Novel role of prostacyclin in stress-induced gastric mucosal lesion formation in rats.

We investigated the novel role of prostacyclin (PGI2) in gastric mucosal lesion formation induced by stress in rats. Gastric 6-keto-prostaglandin F1alpha (6-keto-PGF1alpha) levels were significantly increased 30 minutes after water-immersion restraint stress (WIR). Subcutaneous indomethacin (IM) (5 mg/kg) inhibited this increase but significantly exacerbated gastric mucosal lesion formation in rats subjected to WIR. Although gastric myeloperoxidase (MPO) activity was not increased by WIR, it significantly increased with time after WIR in animals pretreated with IM. NS-398, a selective inhibitor of cyclooxygenase-2, did not inhibit the WIR-induced increase in gastric 6-keto-PGF1alpha.
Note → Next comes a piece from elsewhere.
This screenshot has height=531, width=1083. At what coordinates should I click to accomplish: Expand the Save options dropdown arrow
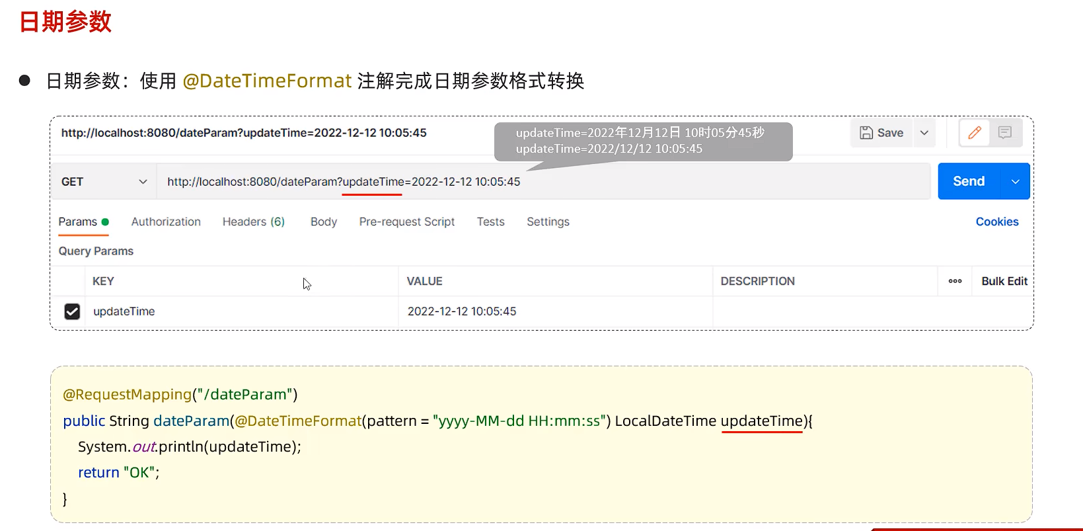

Neither the gastric lesion index nor gastric MPO activity were affected in animals pretreated with NS-398 and subjected to WIR. WIR-induced mucosal lesion formation was significantly inhibited in animals given iloprost, a stable analog of PGI2, and in those with nitrogen mustard-induced leukocytopenia. Iloprost prevented the gastric leukocyte accumulation and exacerbation of gastric mucosal lesions induced by IM in animals subjected to WIR. These IM-induced events also were prevented in animals subjected to WIR with nitrogen mustard-induced leukocytopenia. These observations implicate leukocytes in the process leading to gastric mucosal lesions induced by WIR. The increase in WIR-induced gastric PGI2 synthesis, mainly mediated by cyclooxygenase-1, appears important in preventing lesion formation, not only by maintaining gastric mucosal blood flow but also by inhibiting leukocyte activation.